(Dataset)
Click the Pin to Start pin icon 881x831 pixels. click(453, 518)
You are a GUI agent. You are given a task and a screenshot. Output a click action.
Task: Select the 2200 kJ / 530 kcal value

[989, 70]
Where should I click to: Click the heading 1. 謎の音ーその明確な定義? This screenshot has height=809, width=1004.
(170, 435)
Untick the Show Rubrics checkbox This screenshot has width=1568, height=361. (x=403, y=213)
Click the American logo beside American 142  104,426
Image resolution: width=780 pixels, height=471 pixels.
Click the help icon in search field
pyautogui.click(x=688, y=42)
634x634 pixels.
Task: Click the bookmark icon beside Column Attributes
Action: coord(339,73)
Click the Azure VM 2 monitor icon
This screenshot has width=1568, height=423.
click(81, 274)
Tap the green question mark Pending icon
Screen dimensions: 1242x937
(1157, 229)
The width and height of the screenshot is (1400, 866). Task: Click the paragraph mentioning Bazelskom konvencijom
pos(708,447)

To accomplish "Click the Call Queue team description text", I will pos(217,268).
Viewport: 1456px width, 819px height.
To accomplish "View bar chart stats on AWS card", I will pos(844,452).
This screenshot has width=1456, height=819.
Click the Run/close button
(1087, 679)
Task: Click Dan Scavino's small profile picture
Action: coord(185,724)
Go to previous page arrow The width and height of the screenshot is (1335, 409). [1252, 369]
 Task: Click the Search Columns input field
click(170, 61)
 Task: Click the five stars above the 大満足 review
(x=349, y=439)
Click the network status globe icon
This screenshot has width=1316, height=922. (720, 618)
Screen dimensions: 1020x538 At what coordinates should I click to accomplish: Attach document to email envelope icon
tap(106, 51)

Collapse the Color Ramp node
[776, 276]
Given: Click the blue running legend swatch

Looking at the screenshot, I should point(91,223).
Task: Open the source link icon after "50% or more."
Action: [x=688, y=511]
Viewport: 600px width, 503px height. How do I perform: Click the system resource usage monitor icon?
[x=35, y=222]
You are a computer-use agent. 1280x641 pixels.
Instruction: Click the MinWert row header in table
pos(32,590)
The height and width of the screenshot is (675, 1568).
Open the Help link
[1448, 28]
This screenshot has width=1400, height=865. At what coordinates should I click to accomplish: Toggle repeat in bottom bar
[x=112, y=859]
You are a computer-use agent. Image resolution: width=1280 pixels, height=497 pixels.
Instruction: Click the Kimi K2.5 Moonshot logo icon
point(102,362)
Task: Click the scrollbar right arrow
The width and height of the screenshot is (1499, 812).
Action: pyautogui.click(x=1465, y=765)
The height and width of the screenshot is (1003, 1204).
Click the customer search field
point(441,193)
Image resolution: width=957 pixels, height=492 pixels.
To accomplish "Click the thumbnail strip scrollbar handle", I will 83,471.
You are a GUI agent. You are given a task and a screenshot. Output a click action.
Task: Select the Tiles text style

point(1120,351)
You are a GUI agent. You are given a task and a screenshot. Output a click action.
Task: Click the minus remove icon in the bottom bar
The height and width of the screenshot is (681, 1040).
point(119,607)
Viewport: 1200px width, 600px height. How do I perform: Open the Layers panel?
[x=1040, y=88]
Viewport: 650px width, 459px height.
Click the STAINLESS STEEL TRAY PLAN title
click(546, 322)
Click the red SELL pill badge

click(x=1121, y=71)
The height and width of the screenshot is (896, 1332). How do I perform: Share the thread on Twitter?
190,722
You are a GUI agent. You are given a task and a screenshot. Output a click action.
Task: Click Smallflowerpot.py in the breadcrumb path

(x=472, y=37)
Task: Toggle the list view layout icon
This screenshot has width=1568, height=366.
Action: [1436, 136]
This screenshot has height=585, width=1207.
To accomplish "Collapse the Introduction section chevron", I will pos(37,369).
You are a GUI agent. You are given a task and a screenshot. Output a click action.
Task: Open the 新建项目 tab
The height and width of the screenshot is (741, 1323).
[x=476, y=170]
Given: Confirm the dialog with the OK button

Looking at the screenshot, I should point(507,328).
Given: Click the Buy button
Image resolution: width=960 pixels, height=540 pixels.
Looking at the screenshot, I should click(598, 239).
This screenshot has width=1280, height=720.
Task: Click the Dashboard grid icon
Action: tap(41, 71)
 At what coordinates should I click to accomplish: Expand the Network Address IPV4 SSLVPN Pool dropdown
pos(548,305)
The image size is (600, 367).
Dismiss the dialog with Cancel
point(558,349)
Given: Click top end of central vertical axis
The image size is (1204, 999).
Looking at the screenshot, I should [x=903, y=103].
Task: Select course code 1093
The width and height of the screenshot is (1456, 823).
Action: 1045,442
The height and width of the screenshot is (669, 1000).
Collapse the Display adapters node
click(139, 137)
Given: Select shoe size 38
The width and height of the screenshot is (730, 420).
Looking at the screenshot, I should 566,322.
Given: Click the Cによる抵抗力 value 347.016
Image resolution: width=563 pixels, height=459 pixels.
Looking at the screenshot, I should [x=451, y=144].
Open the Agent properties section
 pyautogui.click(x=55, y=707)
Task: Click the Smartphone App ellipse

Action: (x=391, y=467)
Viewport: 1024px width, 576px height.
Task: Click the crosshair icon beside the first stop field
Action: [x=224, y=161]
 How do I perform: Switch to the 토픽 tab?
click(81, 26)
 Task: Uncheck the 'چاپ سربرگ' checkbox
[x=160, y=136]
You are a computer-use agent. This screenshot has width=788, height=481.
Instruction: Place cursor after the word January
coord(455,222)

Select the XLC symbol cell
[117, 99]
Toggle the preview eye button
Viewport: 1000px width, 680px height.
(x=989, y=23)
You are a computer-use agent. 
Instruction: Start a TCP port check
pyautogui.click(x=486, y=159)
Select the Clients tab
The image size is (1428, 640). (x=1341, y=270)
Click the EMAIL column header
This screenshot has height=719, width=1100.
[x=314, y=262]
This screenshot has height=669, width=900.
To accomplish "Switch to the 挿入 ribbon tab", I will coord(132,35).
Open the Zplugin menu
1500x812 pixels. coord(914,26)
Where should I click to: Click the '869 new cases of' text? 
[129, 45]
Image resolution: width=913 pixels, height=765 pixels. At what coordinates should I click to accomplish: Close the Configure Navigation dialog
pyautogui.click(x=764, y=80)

(Given exercise) Copy out all of the data above line for line, with nothing changed.

(Task solution)
Click the Pin to Start pin icon 881x831 pixels. click(453, 518)
You are a GUI agent. You are given a task and a screenshot. Output a click action.
Task: Select the 2200 kJ / 530 kcal value

[989, 70]
Where should I click to: Click the heading 1. 謎の音ーその明確な定義? This screenshot has height=809, width=1004.
(170, 435)
Untick the Show Rubrics checkbox This screenshot has width=1568, height=361. (x=403, y=213)
Click the American logo beside American 142  104,426
Image resolution: width=780 pixels, height=471 pixels.
Click the help icon in search field
pyautogui.click(x=688, y=42)
634x634 pixels.
Task: Click the bookmark icon beside Column Attributes
Action: coord(339,73)
Click the Azure VM 2 monitor icon
This screenshot has width=1568, height=423.
click(81, 274)
Tap the green question mark Pending icon
Screen dimensions: 1242x937
(1157, 229)
The width and height of the screenshot is (1400, 866). Task: Click the paragraph mentioning Bazelskom konvencijom
pos(708,447)

To accomplish "Click the Call Queue team description text", I will pos(217,268).
Viewport: 1456px width, 819px height.
To accomplish "View bar chart stats on AWS card", I will pos(844,452).
This screenshot has width=1456, height=819.
Click the Run/close button
(1087, 679)
Task: Click Dan Scavino's small profile picture
Action: coord(185,724)
Go to previous page arrow The width and height of the screenshot is (1335, 409). [1252, 369]
 Task: Click the Search Columns input field
click(170, 61)
 Task: Click the five stars above the 大満足 review
(x=349, y=439)
Click the network status globe icon
This screenshot has width=1316, height=922. (720, 618)
Screen dimensions: 1020x538 At what coordinates should I click to accomplish: Attach document to email envelope icon
tap(106, 51)

Collapse the Color Ramp node
[776, 276]
Given: Click the blue running legend swatch

Looking at the screenshot, I should point(91,223).
Task: Open the source link icon after "50% or more."
Action: [x=688, y=511]
Viewport: 600px width, 503px height. How do I perform: Click the system resource usage monitor icon?
[x=35, y=222]
You are a computer-use agent. 1280x641 pixels.
Instruction: Click the MinWert row header in table
pos(32,590)
The height and width of the screenshot is (675, 1568).
Open the Help link
[1448, 28]
This screenshot has width=1400, height=865. At what coordinates should I click to accomplish: Toggle repeat in bottom bar
[x=112, y=859]
You are a computer-use agent. Image resolution: width=1280 pixels, height=497 pixels.
Instruction: Click the Kimi K2.5 Moonshot logo icon
point(102,362)
Task: Click the scrollbar right arrow
The width and height of the screenshot is (1499, 812).
Action: pyautogui.click(x=1465, y=765)
The height and width of the screenshot is (1003, 1204).
Click the customer search field
point(441,193)
Image resolution: width=957 pixels, height=492 pixels.
To accomplish "Click the thumbnail strip scrollbar handle", I will 83,471.
You are a GUI agent. You are given a task and a screenshot. Output a click action.
Task: Select the Tiles text style

point(1120,351)
You are a GUI agent. You are given a task and a screenshot. Output a click action.
Task: Click the minus remove icon in the bottom bar
The height and width of the screenshot is (681, 1040).
point(119,607)
Viewport: 1200px width, 600px height. How do I perform: Open the Layers panel?
[x=1040, y=88]
Viewport: 650px width, 459px height.
Click the STAINLESS STEEL TRAY PLAN title
click(546, 322)
Click the red SELL pill badge

click(x=1121, y=71)
The height and width of the screenshot is (896, 1332). How do I perform: Share the thread on Twitter?
190,722
You are a GUI agent. You are given a task and a screenshot. Output a click action.
Task: Click Smallflowerpot.py in the breadcrumb path

(x=472, y=37)
Task: Toggle the list view layout icon
This screenshot has width=1568, height=366.
Action: [1436, 136]
This screenshot has height=585, width=1207.
To accomplish "Collapse the Introduction section chevron", I will pos(37,369).
You are a GUI agent. You are given a task and a screenshot. Output a click action.
Task: Open the 新建项目 tab
The height and width of the screenshot is (741, 1323).
[x=476, y=170]
Given: Confirm the dialog with the OK button

Looking at the screenshot, I should point(507,328).
Given: Click the Buy button
Image resolution: width=960 pixels, height=540 pixels.
Looking at the screenshot, I should click(598, 239).
This screenshot has width=1280, height=720.
Task: Click the Dashboard grid icon
Action: tap(41, 71)
 At what coordinates should I click to accomplish: Expand the Network Address IPV4 SSLVPN Pool dropdown
pos(548,305)
The image size is (600, 367).
Dismiss the dialog with Cancel
point(558,349)
Given: Click top end of central vertical axis
The image size is (1204, 999).
Looking at the screenshot, I should [x=903, y=103].
Task: Select course code 1093
The width and height of the screenshot is (1456, 823).
Action: 1045,442
The height and width of the screenshot is (669, 1000).
Collapse the Display adapters node
click(139, 137)
Given: Select shoe size 38
The width and height of the screenshot is (730, 420).
Looking at the screenshot, I should 566,322.
Given: Click the Cによる抵抗力 value 347.016
Image resolution: width=563 pixels, height=459 pixels.
Looking at the screenshot, I should [x=451, y=144].
Open the Agent properties section
 pyautogui.click(x=55, y=707)
Task: Click the Smartphone App ellipse

Action: (x=391, y=467)
Viewport: 1024px width, 576px height.
Task: Click the crosshair icon beside the first stop field
Action: [x=224, y=161]
 How do I perform: Switch to the 토픽 tab?
click(81, 26)
 Task: Uncheck the 'چاپ سربرگ' checkbox
[x=160, y=136]
You are a computer-use agent. This screenshot has width=788, height=481.
Instruction: Place cursor after the word January
coord(455,222)

Select the XLC symbol cell
[117, 99]
Toggle the preview eye button
Viewport: 1000px width, 680px height.
(x=989, y=23)
You are a computer-use agent. 
Instruction: Start a TCP port check
pyautogui.click(x=486, y=159)
Select the Clients tab
The image size is (1428, 640). (x=1341, y=270)
Click the EMAIL column header
This screenshot has height=719, width=1100.
[x=314, y=262]
This screenshot has height=669, width=900.
To accomplish "Switch to the 挿入 ribbon tab", I will coord(132,35).
Open the Zplugin menu
1500x812 pixels. coord(914,26)
Where should I click to: Click the '869 new cases of' text? 
[129, 45]
Image resolution: width=913 pixels, height=765 pixels. At what coordinates should I click to accomplish: Close the Configure Navigation dialog
pyautogui.click(x=764, y=80)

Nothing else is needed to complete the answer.